1) Message boards : Theory Application : Theory native tasks crash on wsl2. (Message 47962)
Posted 3 Apr 2023 by AndreyOR
Post:
Have you enabled systemd on WSL2? I've noticed this problem when systemd is enabled but don't know why it happens or a possible solution besides disabling systemd. I posted a question about it but never got any responses. Probably a uniquely WSL2 problem.
2) Message boards : Number crunching : Recommended CVMFS Configuration for Native Apps - Comments and Questions (Message 47588)
Posted 14 Dec 2022 by AndreyOR
Post:
Has anyone seen a scenario where running cvmfs_config probe returns success but native ATLAS fails due to such a probe failure when ran by the wrapper at task startup? What could be some possible reasons?
For context, WSL2 now supports systemd. I enabled it to see how things go with the hope of being able to run ATLAS multi-core on WSL2. It didn't go well for ATLAS as the probe failed according to the error log, however, it succeeds when I run it in isolation from the command prompt.
3) Message boards : Theory Application : Extreme Overload caused by a Theory Task (Message 47516)
Posted 10 Nov 2022 by AndreyOR
Post:
It turns out MadGraph tasks are more common than I realized. I found a few more in the Valid list. That last one was an odd one in that it prevented anything else from running. Others haven't done that. They do use more than one CPU thread as their CPU time is greater than run time and they're long-runners, taking over 24 hrs. to complete.
4) Message boards : Number crunching : Setting up a local Squid to work with LHC@home - Comments and Questions (Message 47500)
Posted 5 Nov 2022 by AndreyOR
Post:
Tried it with Squid 5.2 from Ubuntu 22.04 repository and it worked, ATLAS uploads went through ok. I wonder what was different with prior Squids that they didn't need this flag?
5) Message boards : ATLAS application : How do I set up CVMFS Docker + BOINC Docker? (Message 47499)
Posted 5 Nov 2022 by AndreyOR
Post:
I don't know anything about Docker but here are a couple of things to possibly try, from issues I had when first trying to get ATLAS to run on Ubuntu in WSL2.
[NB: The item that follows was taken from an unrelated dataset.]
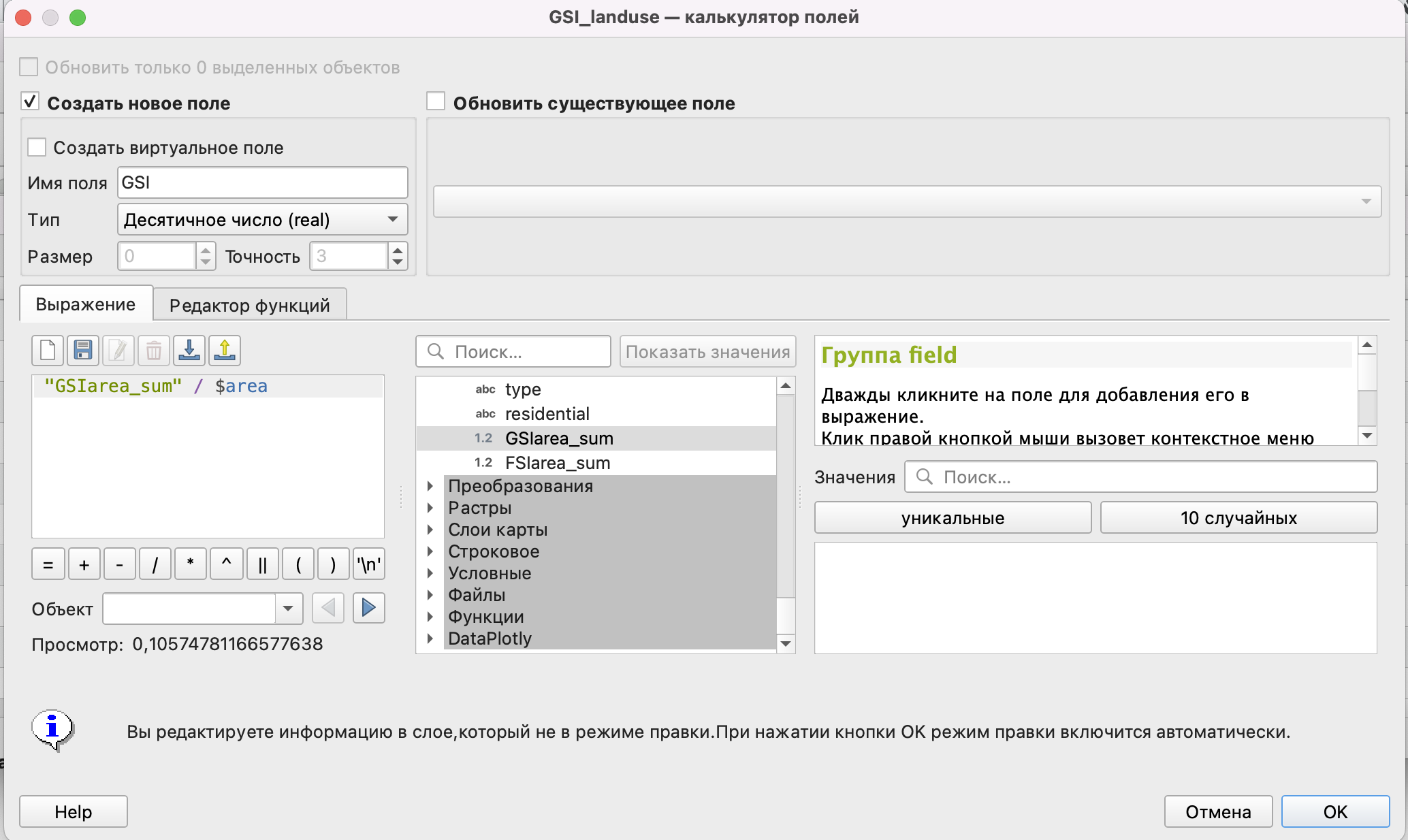1408x840 pixels.
Task: Insert the division operator button
Action: click(x=155, y=564)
Try installing Apptainer (formerly Singularity) directly instead of using the version pre-packaged with CVMFS. https://apptainer.org/docs/

Try running ATLAS single core. I still can't run it multi-core in WSL2. Single core takes the longest but it's an efficient use of resources as there's significant time spent during set-up and wrap-up which are single core processes so the other cores are sitting idle.
6) Questions and Answers : Unix/Linux : Setting up cvmfs (necessary for Cern experiments)(Linux)(mac also) Also if you have a boinc Ubuntu VM or docker VM (Have at least 8gb of dynamic ram available & swap if possible Set in the VM) (Message 47498)
Posted 5 Nov 2022 by AndreyOR
Post:
using the LocutusOfBorg

Mate, that is your problem, Borg are untrustworthy and Borg Queen herself controls Locutus. :-)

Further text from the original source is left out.